● Directive
Please locate every line in the data below that contains the word "sidebar", and copy each of those lines.

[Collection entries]
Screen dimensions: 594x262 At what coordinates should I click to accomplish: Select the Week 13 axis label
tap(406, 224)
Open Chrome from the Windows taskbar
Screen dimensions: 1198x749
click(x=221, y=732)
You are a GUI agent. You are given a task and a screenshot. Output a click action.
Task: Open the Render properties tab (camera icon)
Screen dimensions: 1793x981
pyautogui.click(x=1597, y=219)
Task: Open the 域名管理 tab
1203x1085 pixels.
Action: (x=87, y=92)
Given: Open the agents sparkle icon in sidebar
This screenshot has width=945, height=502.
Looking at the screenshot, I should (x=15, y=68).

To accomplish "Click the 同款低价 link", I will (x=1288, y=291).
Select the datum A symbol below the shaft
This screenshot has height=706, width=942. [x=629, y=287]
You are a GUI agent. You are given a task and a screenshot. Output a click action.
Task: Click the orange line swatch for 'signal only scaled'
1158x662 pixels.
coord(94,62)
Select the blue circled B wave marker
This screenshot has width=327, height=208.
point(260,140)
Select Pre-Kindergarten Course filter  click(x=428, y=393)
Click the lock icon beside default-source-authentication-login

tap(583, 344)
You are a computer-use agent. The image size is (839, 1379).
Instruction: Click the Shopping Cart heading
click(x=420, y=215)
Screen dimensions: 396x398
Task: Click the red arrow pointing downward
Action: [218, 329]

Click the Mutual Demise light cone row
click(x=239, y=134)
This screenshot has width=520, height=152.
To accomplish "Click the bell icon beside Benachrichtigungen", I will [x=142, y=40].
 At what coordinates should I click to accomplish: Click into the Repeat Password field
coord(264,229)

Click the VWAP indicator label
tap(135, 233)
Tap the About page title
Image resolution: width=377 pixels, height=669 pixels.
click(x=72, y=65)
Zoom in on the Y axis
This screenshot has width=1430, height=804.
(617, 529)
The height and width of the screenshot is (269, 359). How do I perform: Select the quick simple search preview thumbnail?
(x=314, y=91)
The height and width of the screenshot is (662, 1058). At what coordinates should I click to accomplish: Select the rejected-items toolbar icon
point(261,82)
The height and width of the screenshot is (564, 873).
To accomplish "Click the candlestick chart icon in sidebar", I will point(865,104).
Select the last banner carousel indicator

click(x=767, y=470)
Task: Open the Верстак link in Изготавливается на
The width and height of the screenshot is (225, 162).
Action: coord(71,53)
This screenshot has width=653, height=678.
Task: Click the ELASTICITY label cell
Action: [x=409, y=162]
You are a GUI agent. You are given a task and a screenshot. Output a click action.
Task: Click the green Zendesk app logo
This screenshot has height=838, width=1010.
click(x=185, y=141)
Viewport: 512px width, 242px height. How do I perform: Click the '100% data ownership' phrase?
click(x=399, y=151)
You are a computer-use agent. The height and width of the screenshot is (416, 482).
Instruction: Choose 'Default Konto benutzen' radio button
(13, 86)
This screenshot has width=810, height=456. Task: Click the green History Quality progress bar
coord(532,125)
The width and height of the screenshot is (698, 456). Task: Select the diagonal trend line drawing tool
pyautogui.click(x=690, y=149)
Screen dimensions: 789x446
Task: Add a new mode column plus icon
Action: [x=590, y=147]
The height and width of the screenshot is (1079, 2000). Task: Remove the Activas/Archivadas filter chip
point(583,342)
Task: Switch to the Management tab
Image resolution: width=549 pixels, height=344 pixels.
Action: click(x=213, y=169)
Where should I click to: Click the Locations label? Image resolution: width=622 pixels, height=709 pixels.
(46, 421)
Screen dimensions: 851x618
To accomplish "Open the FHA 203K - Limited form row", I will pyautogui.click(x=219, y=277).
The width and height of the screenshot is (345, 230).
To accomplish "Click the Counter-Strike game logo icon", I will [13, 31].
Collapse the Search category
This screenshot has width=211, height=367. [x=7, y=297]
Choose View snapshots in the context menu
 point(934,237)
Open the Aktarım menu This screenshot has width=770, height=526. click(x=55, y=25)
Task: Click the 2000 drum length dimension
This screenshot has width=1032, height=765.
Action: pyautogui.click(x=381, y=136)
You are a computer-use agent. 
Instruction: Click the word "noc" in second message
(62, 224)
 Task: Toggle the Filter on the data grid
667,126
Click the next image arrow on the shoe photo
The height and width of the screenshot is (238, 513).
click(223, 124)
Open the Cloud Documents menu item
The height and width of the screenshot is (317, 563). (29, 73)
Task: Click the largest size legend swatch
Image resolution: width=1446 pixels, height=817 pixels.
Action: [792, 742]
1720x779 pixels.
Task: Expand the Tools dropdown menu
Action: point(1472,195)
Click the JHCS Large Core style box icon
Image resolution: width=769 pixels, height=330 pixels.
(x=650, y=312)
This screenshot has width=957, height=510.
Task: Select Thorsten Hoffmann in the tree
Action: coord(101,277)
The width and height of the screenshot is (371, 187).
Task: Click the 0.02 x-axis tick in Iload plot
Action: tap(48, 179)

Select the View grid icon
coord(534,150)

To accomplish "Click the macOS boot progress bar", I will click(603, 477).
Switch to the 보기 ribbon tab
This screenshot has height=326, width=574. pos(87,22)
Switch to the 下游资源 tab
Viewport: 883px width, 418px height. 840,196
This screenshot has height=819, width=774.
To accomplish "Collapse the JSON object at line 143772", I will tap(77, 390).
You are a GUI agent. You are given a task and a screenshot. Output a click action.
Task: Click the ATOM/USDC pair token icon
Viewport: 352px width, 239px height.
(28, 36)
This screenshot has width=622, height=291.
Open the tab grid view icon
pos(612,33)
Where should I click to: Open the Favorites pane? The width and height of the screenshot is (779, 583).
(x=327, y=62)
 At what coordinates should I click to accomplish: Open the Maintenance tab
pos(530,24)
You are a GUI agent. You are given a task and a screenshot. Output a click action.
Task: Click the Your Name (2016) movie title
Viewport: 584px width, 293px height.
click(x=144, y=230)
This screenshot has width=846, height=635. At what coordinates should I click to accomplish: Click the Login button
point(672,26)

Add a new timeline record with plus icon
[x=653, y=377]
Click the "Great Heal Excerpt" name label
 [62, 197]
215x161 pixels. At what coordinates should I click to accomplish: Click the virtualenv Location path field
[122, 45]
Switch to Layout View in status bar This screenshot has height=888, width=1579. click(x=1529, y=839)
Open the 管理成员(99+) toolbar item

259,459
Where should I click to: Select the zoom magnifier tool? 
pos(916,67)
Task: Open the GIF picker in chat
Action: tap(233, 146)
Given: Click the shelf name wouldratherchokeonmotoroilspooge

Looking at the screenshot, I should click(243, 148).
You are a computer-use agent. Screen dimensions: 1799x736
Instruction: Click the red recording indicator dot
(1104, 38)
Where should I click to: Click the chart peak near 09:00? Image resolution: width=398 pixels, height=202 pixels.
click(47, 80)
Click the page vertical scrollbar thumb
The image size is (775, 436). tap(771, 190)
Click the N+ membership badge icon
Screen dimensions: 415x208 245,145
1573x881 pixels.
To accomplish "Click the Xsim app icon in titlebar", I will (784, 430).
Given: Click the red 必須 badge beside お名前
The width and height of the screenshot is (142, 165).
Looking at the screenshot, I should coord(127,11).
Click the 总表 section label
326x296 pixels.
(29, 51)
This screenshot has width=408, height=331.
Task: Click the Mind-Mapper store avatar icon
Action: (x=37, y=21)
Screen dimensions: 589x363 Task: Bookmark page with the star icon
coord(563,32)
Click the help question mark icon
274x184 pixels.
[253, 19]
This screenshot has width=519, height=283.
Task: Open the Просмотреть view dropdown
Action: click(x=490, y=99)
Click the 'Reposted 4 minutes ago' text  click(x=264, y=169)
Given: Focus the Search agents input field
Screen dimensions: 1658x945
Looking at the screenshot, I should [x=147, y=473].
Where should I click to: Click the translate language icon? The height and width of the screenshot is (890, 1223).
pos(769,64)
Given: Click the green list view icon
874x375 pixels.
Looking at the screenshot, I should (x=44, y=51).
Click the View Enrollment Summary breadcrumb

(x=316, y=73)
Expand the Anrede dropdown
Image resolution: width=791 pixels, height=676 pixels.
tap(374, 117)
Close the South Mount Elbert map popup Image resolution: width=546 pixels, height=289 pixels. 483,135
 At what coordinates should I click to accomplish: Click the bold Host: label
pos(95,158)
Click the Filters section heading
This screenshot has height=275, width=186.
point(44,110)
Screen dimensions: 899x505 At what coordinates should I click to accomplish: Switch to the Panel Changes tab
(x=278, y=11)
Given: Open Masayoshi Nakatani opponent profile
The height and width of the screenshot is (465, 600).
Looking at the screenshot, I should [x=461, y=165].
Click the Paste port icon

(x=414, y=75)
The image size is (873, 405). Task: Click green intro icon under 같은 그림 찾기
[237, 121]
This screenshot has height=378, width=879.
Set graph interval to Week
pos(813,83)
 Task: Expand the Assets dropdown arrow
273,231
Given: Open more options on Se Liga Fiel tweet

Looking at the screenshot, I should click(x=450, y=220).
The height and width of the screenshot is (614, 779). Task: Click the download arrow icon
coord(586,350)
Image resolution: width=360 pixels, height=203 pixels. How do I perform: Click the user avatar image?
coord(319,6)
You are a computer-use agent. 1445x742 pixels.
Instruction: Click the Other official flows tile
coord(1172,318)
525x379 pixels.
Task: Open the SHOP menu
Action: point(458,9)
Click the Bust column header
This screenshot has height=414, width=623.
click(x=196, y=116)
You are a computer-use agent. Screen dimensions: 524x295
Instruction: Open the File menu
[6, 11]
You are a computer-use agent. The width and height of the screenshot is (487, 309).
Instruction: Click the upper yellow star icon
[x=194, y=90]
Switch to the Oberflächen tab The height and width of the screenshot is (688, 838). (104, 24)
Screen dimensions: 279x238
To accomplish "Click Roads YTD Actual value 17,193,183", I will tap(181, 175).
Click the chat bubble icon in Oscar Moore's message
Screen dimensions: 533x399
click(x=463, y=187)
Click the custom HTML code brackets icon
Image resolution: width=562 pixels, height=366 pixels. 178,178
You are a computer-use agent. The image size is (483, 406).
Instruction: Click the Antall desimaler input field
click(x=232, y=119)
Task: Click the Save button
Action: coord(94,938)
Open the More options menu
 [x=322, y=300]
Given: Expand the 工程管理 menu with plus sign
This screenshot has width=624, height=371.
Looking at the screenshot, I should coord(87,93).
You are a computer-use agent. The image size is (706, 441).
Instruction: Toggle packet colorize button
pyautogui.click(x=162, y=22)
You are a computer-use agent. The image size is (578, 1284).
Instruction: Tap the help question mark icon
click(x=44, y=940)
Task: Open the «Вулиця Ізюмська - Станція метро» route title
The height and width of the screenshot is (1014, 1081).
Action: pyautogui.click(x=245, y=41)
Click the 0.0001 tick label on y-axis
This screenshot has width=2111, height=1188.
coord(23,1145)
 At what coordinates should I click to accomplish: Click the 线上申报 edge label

● Exercise answer
Given: Open the agents sparkle icon in sidebar
To accomplish "Click the candlestick chart icon in sidebar", I will point(865,104).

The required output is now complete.